Industry sources said US firm Boeing will now focus on “deliveries” of planes and missiles that it has signed contracts for over the next six months, instead of signing new contracts.
Boeing is currently supplying eight P-8I maritime patrol planes and the anti-submarine warfare Harpoon weapon systems, apart from 10 C-17 strategic transport planes. Its Chinook helicopter is the winner of the tender for 15 heavy lift helicopters and its Apache has been chosen by Indian Air Force as the attack helicopter it wants to meet the requirement of 22 gunships.
United States firm Raytheon’s expansion plans also may not go through, sources said. It would, however, continue to have a liaison office in New Delhi to pursue business. Raytheon has over the years pushed for sale of its Patriot missile defence system, Javelin anti-tank guided missile and Stinger man-portable air defence missile system, but has had no success.
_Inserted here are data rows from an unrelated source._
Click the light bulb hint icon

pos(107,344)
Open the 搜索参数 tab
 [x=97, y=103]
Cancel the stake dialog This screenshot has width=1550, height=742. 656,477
In the case of BAE Systems, will focus on deliveries of 57 more Hawks, of which 17 would go to the Indian Navy and the rest 40 to the IAF. The company is waiting for the last two years to get the orders for supplying additional 20 Hawks for the IAF’s Surya Kiran aerobatics team.
BAE Systems had in the 2011 decided not to bid for the 155mm 52 calibre towed artillery gun tender after Indian Defence Ministry had tweaked the original parameters. BAE Systems then felt that its gun was superior to the specifications sought by the Indian tender and decided to keep away. In November 2013, the UK firm again decided not to bid in the tender for naval 127mm guns for integration on board its 13 mainline warships.
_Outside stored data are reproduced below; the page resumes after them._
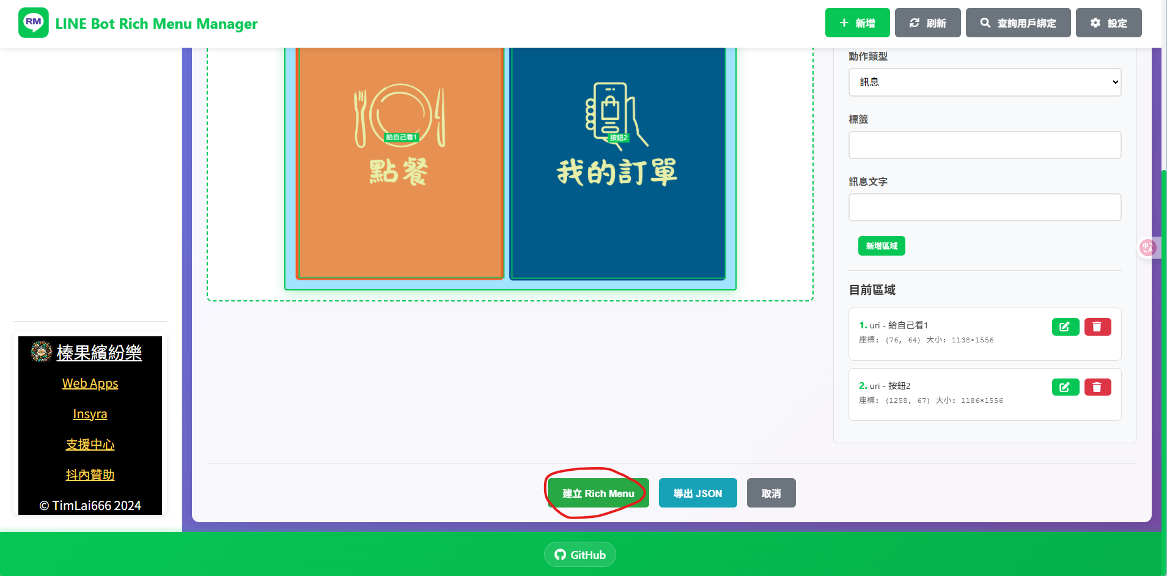Image resolution: width=1167 pixels, height=576 pixels.
Task: Open the Web Apps link
Action: [x=90, y=383]
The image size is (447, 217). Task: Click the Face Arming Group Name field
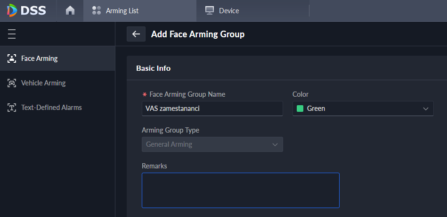coord(212,109)
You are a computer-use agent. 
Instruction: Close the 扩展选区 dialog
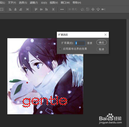[x=106, y=35]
European firm Airbus too is waiting to sign a Rs 6,000 crore contract for supplying six A300 MRTT midair refueller to the IAF for the last two years. It is also waiting for a decision from the Defence Ministry on the tender for 197 light utility helicopters worth Rs 7,500 crore for the Army and Air Force.
This tender is stuck due to investigation into complaints against a Brigadier demanding a bribe of Rs 25 crore from Italian major AgustaWestland.